• **Gegeven tekst**:
┏━━

DigiD voldoende identificatie voor de Participatiewet?

Pim dient zijn aanvraag voor een bijstandsuitkering digitaal in via DigiD. De gemeente neemt deze aanvraag in behandeling en kent bijstand toe zonder het identiteitsbewijs te zien. Mag dat?

Strikt juridisch gezien mag het niet, omdat DigiD geen identificatiemiddel is zoals genoemd in de Participatiewet. Maar praktisch gezien bestaan hiertegen eigenlijk geen bezwaren als de gemeente het zo wil. Formeel genomen zou er een risico kunnen zijn op een financiële onrechtmatigheid. Wanneer DigiD wordt gebruikt in combinatie met controle in de BRP of Suwinet, is van een financiële onrechtmatigheid geen sprake. Deze praktische manier van uitvoering komt namelijk overeen met het doel van artikel 17 Participatiewet.

Zoals altijd loopt de wet achter op de digitale ontwikkelingen. In de toekomst komt er een Wet Digitale Overheid die regelt dat DigiD identificatie is. Als daarnaast artikel 17 Participatiewet wordt aangepast, dan is inzage niet meer nodig.

Er is meer mogelijk dan je denkt

Integrale gegevensuitwisseling sociaal domein binnen de gemeente (on)mogelijk?

Om Pim te helpen deelt de schuldhulpverlener zijn gegevens met de medewerker Participatiewet. Dat mag toch? Want het doel is de klant te helpen. Het antwoord is nee dat mag (helaas) niet.

Alleen als de specifieke wet de bevoegdheid geeft of er om een andere reden een grondslag is zoals genoemd in artikel 6 AVG dan mogen persoonsgegeven worden verwerkt en gedeeld. Bij iedere verwerking moet ook worden beoordeeld of het noodzakelijk is om deze gegevens te delen en of alle gegevens gedeeld moeten worden.
Als met minder kan worden volstaan is het vaak niet nodig om alle gegevens te delen.

Wanneer mogen er dan wel gegevens worden gedeeld tussen afdelingen van de gemeente?

  • Wanneer de specifieke wet deze bevoegdheid geeft. Bijvoorbeeld artikel 64 Participatiewet, artikel 35 lid 5 Wet inburgering 2021 en artikel 12 van het besluit gemeentelijke schuldhulpverlening.
  • In uitzonderingssituaties, voor de bescherming van een vitaal belang van Pim of een ander persoon. Bijvoorbeeld als er gevaar dreigt voor Pim’s leven als de gegevens niet worden gedeeld.

┗━━

• **Opgeslagen regels**:
┏━━

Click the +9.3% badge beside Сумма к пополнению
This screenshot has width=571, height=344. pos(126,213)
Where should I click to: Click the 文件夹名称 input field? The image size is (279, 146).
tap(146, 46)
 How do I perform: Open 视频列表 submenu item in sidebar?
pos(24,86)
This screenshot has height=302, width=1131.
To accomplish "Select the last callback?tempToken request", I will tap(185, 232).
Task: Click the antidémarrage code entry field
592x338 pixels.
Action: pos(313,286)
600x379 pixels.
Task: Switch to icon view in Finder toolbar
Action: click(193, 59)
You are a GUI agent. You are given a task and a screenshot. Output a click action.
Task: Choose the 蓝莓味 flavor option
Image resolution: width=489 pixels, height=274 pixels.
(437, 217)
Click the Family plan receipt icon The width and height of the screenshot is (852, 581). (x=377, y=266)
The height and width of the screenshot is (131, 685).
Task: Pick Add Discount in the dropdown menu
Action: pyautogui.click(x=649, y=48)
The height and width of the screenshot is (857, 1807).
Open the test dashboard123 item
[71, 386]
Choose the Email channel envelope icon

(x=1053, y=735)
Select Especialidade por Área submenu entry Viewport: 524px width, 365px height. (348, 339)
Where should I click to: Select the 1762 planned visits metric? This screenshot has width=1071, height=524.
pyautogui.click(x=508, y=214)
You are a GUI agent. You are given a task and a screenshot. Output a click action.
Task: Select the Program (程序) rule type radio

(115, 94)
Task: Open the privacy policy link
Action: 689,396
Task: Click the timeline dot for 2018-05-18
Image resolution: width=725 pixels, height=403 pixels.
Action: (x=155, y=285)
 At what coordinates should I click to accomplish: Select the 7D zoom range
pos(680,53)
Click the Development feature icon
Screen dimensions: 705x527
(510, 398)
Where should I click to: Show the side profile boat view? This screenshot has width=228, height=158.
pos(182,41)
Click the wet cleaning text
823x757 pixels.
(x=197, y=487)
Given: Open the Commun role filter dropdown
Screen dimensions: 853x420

┗━━

• **Studievragen**:
a – Welke wet gaat volgens de tekst over DigiD en de Participatiewet in de toekomst regelen dat DigiD identificatie is?
b – Schrijf uit de tekst over DigiD en de Participatiewet precies over van "Er is meer mogelijk" tot "van de gemeente?".
c – Schrijf de tekst over DigiD en de Participatiewet verder vanaf de laatste zin.

• **Antwoorden**:
a – De Wet Digitale Overheid.

b –
Er is meer mogelijk dan je denkt

Integrale gegevensuitwisseling sociaal domein binnen de gemeente (on)mogelijk?

Om Pim te helpen deelt de schuldhulpverlener zijn gegevens met de medewerker Participatiewet. Dat mag toch? Want het doel is de klant te helpen. Het antwoord is nee dat mag (helaas) niet.

Alleen als de specifieke wet de bevoegdheid geeft of er om een andere reden een grondslag is zoals genoemd in artikel 6 AVG dan mogen persoonsgegeven worden verwerkt en gedeeld. Bij iedere verwerking moet ook worden beoordeeld of het noodzakelijk is om deze gegevens te delen en of alle gegevens gedeeld moeten worden.
Als met minder kan worden volstaan is het vaak niet nodig om alle gegevens te delen.

Wanneer mogen er dan wel gegevens worden gedeeld tussen afdelingen van de gemeente?

c –
  • Als sprake is van ‘vrijwillige’ toestemming, gegeven door Pim. Dit is lastig omdat Pim in een afhankelijkheidssituatie zit ten opzichte van de gemeente. In het sociaal domein is bijna nooit – op een enkel uitzondering na – sprake van vrijwillige toestemming.

In de toekomst moeten er meer gegevens gedeeld kunnen worden binnen de gemeente als de Wet Aanpak Multiproblematiek Sociaal Domein (Wams) in werking treedt. Op dit moment is gegevensuitwisseling tussen de domeinen juridisch onvoldoende geregeld. Dit zorgt ervoor dat een afgestemde aanpak vaak niet lukt. Dit is een van de belangrijkste problemen die de Wams straks moet oplossen. De planning is dat de wet op 1 januari 2024 ingaat.

Digitale terinzagelegging in het sociaal domein verplicht?

De gemeente waar Pim woont publiceert het gemeentelijk beleid alleen in het plaatselijke krantje. Mag dat? Ja, nu nog wel.
Maar let op! Per 1 juli 2023 is digitale ter inzagelegging verplicht voor deze besluiten. Vanaf 1 juli 2023 moeten bestuursorganen hun voorgenomen gemeentelijk beleid, beleidsregels en verordeningen ook digitaal ter inzage te leggen. Deze voorgenomen besluiten en de bijbehorende stukken moeten na 1 juli dus altijd fysiek en digitaal ter inzage worden gelegd. Deze verplichting komt uit de Wet elektronische publicaties (Wep).

In de toekomst verandert er nog meer om gegevensuitwisseling beter en makkelijker mogelijk te maken. Wat, dat lees je hieronder.

Toekomstige ontwikkelingen gegevensuitwisseling in het sociaal domein.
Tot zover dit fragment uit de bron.